Expat Software
A laptop, some ideas, and a one-way ticket.
 
 

Monday, November 05, 2007

Roll your own Web Stats for Amazon S3

Edit:
Web Log Analysis and Statistics for Amazon S3
Web Stats for Amazon S3
This was written before we launched S3stat, a service that parses your Amazon S3 server access logs and delivers usage reports back to your S3 bucket.

So if you're not interested in the technical details, and just want web stats for your S3 account, you can head over to www.S3stat.com and save yourself a bunch of hassle.

Amazon's Simple Storage Service (S3) is a great content delivery network for those of us with modest needs. It's got all the buzzwords you could possibly want: geo-targeted delivery, fully redundant storage, guaranteed 99.9% uptime, and a bunch of other stuff that you could never pull off on your own. And it's dirt cheap.

Of course, there's always a catch, and in S3's case you'll soon find that your $4.83 a month doesn't buy you much in the way of reports.

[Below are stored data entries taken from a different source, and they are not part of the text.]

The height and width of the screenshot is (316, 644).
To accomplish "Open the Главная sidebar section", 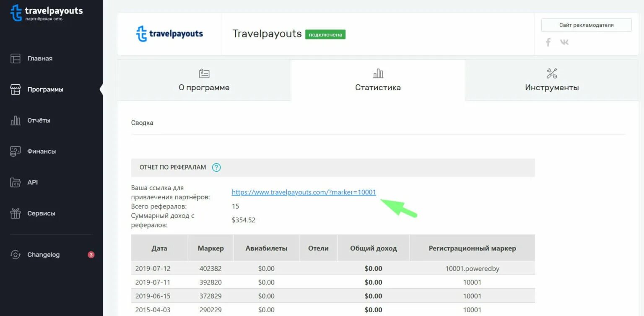I will click(x=39, y=58).
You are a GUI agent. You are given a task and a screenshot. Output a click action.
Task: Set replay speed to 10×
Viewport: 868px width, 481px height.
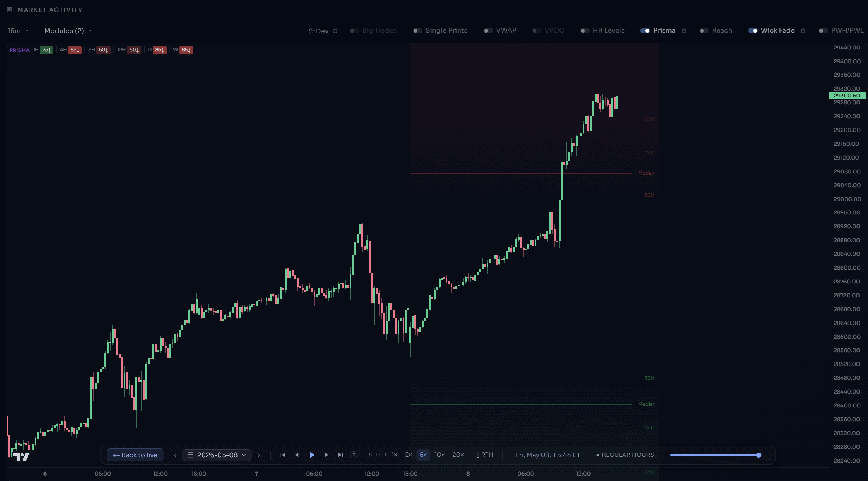[x=439, y=455]
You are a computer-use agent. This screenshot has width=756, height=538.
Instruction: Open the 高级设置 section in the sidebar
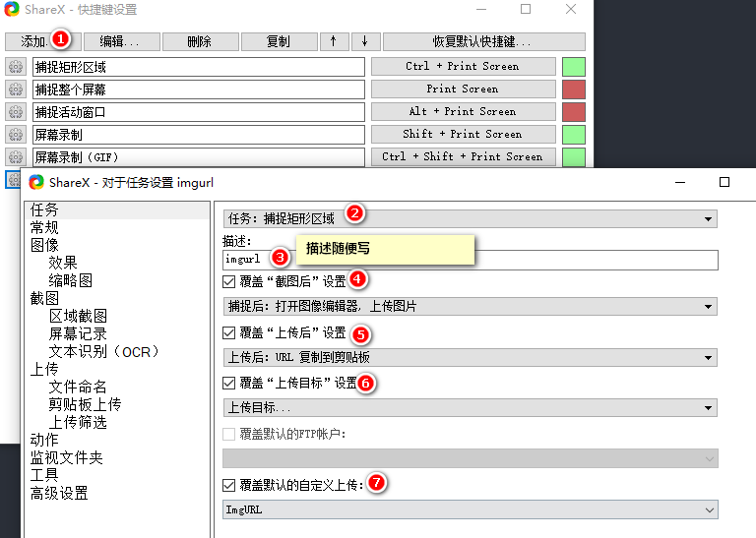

With some digging around at Amazon's AWS site, you can find out how much you were charged last month, but that's about it. (OK, If you're persistent, you can download a CSV report full of tiny fractions of pennies that, when added together, tell you how much you were charged last month.)

The Motivation

I love my web statistics. I'm up and waiting at 12:07am every morning for the nightly Webalizer job to run so that I can see how many unique visitors came in to Blogabond today (1227), and what they were searching for (tourist trap in Beijing). I've been hosting my user's photos out at S3 for a few months now, and though I've watched my bandwidth usage drop through the floor, I've also been missing my web stats fix for all those precious pageviews. Something had to be done. I started digging around through Amazon's AWS docs.

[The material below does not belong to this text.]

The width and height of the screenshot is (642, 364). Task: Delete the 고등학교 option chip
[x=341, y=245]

It turns out that you can actually get detailed usage logs out of S3, and if you're willing to suffer through some tedium, you can even get useful reports out of them.

Setting it up

Turning on Server Access Logging is just about the easiest thing that you can do in S3. If you've ever tried to use Amazon's APIs, you can translate that to mean that it's hard. It takes two steps, and unless you're looking at a Unix command prompt, you'll need to write some custom code to pull it off. Here's what you do:

1. Set the proper permissions for the bucket you'd like to log. You'll need to add a special Logging user to the Access Control List for the bucket, and give that user permission to upload and modify files.

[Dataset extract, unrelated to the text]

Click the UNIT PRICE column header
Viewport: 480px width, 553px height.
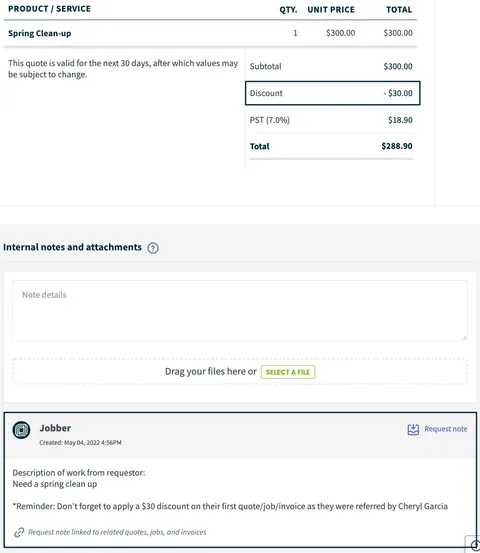click(x=331, y=10)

2. Send the "Start Logging" command, including a little XML packet filled with settings for your bucket.

The nice people at Amazon have put together a simple 4 page walkthrough that you can follow to accomplish the above. I've run through it, and it works as advertised

Parsing the logs

Now we're getting to the fun part. Remember above where we noted that S3 has servers living all over the world delivering redundant copies of your content to users in different countries? Well now we get to pay the price for that. You see, Amazon sort of punted on the issue of how to put all those server logs back together into something you can use. Instead, every once in a while, each server will hand you back a little log fragment containing anywhere between 1 and 1,000,000 lines of data. Over a 24 hour period, you can expect to accumulate about 200 files, ordered roughly by date but overlapping substantially with one another.

So, now in order to get a single day's logs into a usable form, we get to:

3. Download the day's logs. This is simple enough, as the S3 Rest API gives us a nice ListBucket() method that accepts a file filter. We can ask for, say all files that match the pattern "log/access_log-2007-10-25-*", and download each file individually. We'll end up with a folder containing something like this:

10/30/2007  02:13 PM            21,380 access_log-2007-10-25-10-22-37-2C695527C7FEAEE5
10/30/2007  02:13 PM            19,653 access_log-2007-10-25-10-22-37-8FFF80109E278103
10/30/2007  02:13 PM            15,829 access_log-2007-10-25-10-23-24-D97886677E5A8670
10/30/2007  02:13 PM           185,195 access_log-2007-10-25-10-24-11-7F5172BFA139167D
10/30/2007  02:13 PM            94,795 access_log-2007-10-25-10-27-14-3EDC4E89A03E96EB
10/30/2007  02:13 PM             3,812 access_log-2007-10-25-10-32-20-DD96FC8F8B880232
10/30/2007  02:13 PM           121,863 access_log-2007-10-25-10-33-59-A44E699EE741CEF7
10/30/2007  02:13 PM            51,315 access_log-2007-10-25-10-39-52-313F98B8F52AA150
10/30/2007  02:13 PM            34,984 access_log-2007-10-25-11-18-37-DE9AB5D324881BC2
10/30/2007  02:13 PM             8,451 access_log-2007-10-25-11-22-16-BC5BCE4A49C4EC44
10/30/2007  02:13 PM            10,271 access_log-2007-10-25-11-22-54-54F77DE85AD20F84
10/30/2007  02:13 PM            14,949 access_log-2007-10-25-11-23-28-08D3DED923404EA5

4. Transform columns from S3's Server Access Log Format into the more useful Combined Logfile Format. In the Unix world, we could easily pull this off with sed. In this case though, we might actually want to process each line by hand, since we still need to...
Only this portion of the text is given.